The paper’s editorial board said in a story published Thursday that the cartoon “prompted an avalanche of response from readers. Many of the readers who responded saw the cartoon as an antisemitic attack.”
The board defended the cartoon as “a pointed commentary, meant as a political/social/military observation, and not intended to be antisemitic in any way.”
Zyglis, along with the paper’s managing editor, editorial page editor and marketing director, did not immediately respond to an emailed request for comment.
Anti-Zionism vs. antisemitism
Rabbi Mendy Labkowski, who runs the Chabad Center for Jewish Life in Buffalo, told the Forward that his phone “blew up” with messages from people who were “deeply hurt and deeply offended” by the cartoon.
“The Jewish community was really enraged,” Labkowski said, adding that he’d written to Zyglis and that he’d like to see the paper apologize.
In an interview with WGRZ, a local TV station, Labkowski pointed out that the cartoonist “could’ve used the flag of Israel” instead of the Star of David, a Jewish symbol, to criticize the government.
The paper’s editorial board acknowledged that cartoons can “have a sharp edge” and that “it is not uncommon for them to draw protests.
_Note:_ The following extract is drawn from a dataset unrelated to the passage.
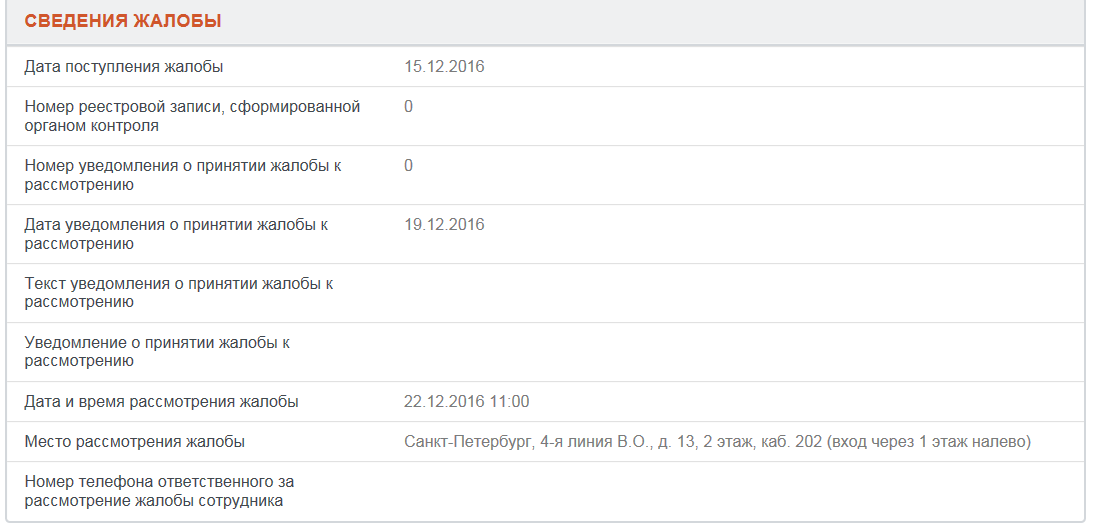
Task: Select «Дата уведомления о принятии жалобы» label
Action: pyautogui.click(x=176, y=234)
Only rarely, though, do they elicit the kind of response that Tuesday’s cartoon did — passionate, hurt and with its own sharp edges. We didn’t fail to notice.”
The board invited readers to respond before noon on Friday, and said Sunday’s letters page would be devoted to those responses.
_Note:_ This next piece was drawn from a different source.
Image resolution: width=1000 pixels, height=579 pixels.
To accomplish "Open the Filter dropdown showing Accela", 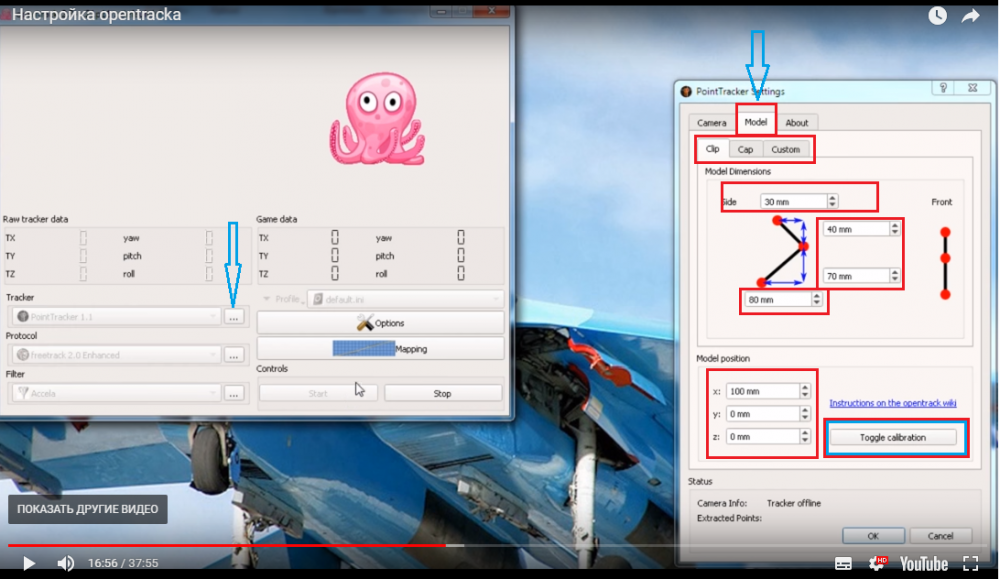I will [x=114, y=393].
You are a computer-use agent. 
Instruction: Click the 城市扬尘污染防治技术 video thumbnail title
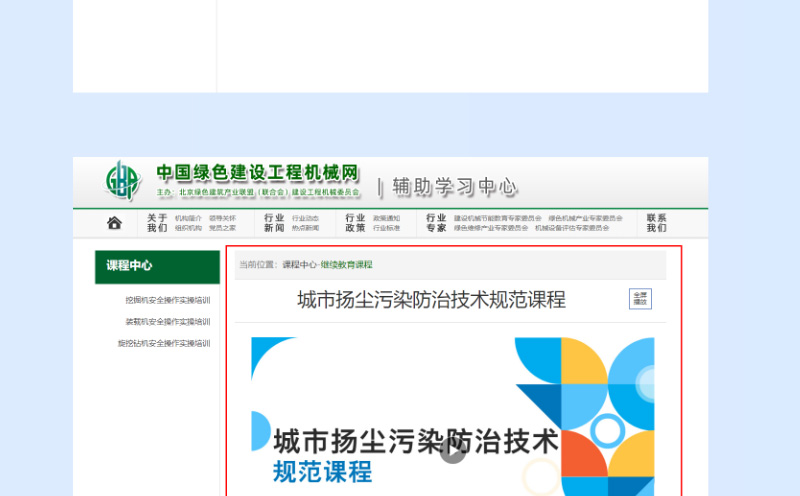[x=415, y=441]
Israel invaded Gaza and undertook a massive bombing campaign there after Hamas murdered 1,200 people and took around 250 hostages in surprise attacks in Israel on Oct. 7. The New York Times on Thursday published a detailed investigation showing that Hamas’ assaults included a campaign of rape and sexual atrocities. Meanwhile, Gaza officials say Israel’s war there has resulted in 20,000 deaths, including Hamas terrorists.
Federation plans a meeting
The Buffalo Jewish Federation said on Facebook that the organization had been “in conversation with many members of our Jewish community and are equally as offended by the antisemitic cartoon that appeared in The Buffalo News.” The Federation said it planned to meet with Zyglis and an editor.
In his Facebook post, Labkowski wrote that the cartoon’s “use of the Star of David, a symbol of Judaism, transforms this depiction into an antisemitic attack rather than a critique of the Jewish State of Israel. This incident is not isolated, as Mr. Zyglis has a history of publishing antisemitic and anti-Israel cartoons. The Jewish community perceives today’s cartoon as a continuation of that trend but also reminiscent of historical propaganda from the 1930s.”
In a phone interview, Labkowski added: “Our enemies always cloak their antisemitic ideas as anti-Israel. That’s the way they do it.”